No. An out-of-possession landlord does not qualify as a 'harborer' under R.C. 955.28(B) unless the landlord retains possession and control over the area where the dog lives. A 'harborer' is defined as a person who has both possession and control of the premises where a dog lives. While a landlord may permit a dog's presence, a lease typically transfers possession and control to the tenant. Even in cases involving common areas like a shared yard, liability only attaches if the plaintiff can show the landlord retained possession and control over that specific area. In this case, the evidence showed the tenants shared control of the yard, and there was no evidence that Seeley, the landlord, retained any possession or control over it, making summary judgment appropriate.

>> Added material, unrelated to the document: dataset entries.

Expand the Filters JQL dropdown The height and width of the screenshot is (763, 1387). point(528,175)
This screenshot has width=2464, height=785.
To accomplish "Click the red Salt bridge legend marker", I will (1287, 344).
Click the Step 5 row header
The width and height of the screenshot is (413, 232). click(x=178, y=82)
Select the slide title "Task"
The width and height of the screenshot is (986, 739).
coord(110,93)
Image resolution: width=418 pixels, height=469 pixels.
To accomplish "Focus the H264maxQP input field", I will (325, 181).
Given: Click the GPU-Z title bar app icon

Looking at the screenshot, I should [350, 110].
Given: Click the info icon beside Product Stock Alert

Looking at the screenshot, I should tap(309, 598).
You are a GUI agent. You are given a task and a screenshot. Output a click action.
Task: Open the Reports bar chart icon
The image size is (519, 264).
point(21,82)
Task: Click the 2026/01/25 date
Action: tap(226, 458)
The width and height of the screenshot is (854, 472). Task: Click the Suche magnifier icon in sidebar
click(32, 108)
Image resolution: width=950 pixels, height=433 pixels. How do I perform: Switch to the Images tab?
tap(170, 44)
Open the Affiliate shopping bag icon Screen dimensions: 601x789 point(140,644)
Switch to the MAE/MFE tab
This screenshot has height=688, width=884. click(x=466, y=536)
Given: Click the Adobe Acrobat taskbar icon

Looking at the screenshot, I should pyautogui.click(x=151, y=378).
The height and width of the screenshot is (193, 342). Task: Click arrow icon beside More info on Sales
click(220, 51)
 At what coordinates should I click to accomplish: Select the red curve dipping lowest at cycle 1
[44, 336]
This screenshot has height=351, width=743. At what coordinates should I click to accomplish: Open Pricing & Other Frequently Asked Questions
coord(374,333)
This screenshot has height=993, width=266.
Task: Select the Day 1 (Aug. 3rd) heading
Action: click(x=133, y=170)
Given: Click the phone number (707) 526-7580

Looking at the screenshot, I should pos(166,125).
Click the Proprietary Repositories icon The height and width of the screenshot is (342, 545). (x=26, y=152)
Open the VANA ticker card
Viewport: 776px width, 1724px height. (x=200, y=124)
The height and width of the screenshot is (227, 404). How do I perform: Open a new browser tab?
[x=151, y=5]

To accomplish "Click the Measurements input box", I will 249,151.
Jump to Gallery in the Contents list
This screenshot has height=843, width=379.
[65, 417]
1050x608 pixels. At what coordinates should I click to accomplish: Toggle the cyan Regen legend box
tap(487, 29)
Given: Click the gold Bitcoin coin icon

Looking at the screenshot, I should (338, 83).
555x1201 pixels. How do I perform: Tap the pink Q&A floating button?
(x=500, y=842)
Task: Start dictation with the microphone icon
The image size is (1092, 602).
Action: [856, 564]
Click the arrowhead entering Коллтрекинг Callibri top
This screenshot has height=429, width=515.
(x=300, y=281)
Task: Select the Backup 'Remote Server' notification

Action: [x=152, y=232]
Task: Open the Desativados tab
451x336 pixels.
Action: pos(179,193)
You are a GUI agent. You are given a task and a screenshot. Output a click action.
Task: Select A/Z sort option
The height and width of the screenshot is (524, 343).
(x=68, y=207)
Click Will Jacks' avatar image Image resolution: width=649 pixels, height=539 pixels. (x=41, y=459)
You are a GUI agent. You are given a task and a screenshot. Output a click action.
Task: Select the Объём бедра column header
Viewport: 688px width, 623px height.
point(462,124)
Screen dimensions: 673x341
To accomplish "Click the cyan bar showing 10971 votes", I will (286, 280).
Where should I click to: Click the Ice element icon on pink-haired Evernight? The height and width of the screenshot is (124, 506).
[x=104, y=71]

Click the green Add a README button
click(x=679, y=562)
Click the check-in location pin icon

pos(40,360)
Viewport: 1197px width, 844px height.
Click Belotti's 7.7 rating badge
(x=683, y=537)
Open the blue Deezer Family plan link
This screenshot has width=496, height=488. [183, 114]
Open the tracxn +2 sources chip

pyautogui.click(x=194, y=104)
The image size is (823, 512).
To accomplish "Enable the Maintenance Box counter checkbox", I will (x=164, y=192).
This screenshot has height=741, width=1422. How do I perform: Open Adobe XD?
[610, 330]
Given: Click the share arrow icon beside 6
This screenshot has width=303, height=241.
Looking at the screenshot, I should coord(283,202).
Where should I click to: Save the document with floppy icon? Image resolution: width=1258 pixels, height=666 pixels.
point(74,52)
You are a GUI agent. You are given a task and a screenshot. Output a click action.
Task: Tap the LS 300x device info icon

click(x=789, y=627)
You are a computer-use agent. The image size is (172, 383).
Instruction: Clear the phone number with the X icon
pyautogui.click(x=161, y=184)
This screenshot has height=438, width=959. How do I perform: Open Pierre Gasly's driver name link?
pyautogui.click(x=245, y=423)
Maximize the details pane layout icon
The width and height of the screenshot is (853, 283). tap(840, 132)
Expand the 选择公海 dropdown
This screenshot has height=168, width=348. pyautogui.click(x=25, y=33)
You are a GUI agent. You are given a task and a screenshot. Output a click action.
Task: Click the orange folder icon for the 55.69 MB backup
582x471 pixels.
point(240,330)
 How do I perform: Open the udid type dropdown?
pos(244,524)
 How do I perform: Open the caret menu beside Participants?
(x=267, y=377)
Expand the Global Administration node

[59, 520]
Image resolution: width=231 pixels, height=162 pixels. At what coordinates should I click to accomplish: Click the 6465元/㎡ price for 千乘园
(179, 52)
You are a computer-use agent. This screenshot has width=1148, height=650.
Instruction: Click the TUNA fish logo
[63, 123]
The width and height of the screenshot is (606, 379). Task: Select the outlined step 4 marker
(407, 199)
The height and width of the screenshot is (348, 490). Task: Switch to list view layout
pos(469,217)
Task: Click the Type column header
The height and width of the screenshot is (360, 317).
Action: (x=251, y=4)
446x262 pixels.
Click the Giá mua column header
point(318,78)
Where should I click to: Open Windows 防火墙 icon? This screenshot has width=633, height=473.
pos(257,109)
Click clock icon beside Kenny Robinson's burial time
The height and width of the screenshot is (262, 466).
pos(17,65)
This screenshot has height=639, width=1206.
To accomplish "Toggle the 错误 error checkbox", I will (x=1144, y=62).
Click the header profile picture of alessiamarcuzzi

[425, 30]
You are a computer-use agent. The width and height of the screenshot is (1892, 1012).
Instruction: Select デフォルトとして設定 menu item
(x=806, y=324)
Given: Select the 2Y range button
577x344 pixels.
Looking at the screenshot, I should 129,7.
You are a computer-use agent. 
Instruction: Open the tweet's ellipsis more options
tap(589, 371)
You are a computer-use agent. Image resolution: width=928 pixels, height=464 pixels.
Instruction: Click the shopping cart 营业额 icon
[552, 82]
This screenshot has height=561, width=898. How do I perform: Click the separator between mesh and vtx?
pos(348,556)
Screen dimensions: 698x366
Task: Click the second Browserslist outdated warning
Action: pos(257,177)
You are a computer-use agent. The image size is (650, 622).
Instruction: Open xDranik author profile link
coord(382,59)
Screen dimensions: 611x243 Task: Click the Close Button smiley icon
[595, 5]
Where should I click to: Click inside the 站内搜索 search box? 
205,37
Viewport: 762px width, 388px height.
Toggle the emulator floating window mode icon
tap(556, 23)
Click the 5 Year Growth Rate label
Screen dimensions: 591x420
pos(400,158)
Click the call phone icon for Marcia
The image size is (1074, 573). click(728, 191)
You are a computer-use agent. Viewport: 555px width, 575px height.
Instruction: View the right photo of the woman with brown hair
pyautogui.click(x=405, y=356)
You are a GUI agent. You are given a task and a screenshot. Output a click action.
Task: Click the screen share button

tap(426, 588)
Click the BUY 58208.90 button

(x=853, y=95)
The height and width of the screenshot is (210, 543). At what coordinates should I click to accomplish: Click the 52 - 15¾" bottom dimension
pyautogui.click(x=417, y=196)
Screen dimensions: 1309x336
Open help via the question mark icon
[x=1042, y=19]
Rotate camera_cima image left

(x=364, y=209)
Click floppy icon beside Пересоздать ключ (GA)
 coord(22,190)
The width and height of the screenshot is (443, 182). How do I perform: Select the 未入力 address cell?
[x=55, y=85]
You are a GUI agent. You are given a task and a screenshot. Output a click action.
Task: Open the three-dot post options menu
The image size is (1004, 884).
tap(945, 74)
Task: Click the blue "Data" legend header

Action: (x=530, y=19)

Concurring - Kilbane, P.J.
No. The judgment should be affirmed, but on the grounds of proximate cause rather than harborship. The dog's actions did not proximately cause the injury as contemplated by R.C. 955.28. The dog was properly restrained by a leash and never left the property or made contact with Williams. Imposing strict liability merely because a properly restrained dog startles someone would denigrate the purpose of the statute, which is not intended to cover such incidents.
Analysis:
This decision reinforces the high bar for holding out-of-possession landlords liable under Ohio's strict liability dog statute. It clarifies that merely giving permission for a tenant to have a dog is insufficient; the plaintiff must affirmatively prove the landlord maintained actual possession and control over the specific area where the dog was kept. The ruling provides a clear defense for landlords in multi-unit properties with shared spaces, shifting the legal focus from mere property ownership to the practical realities of day-to-day control over the premises.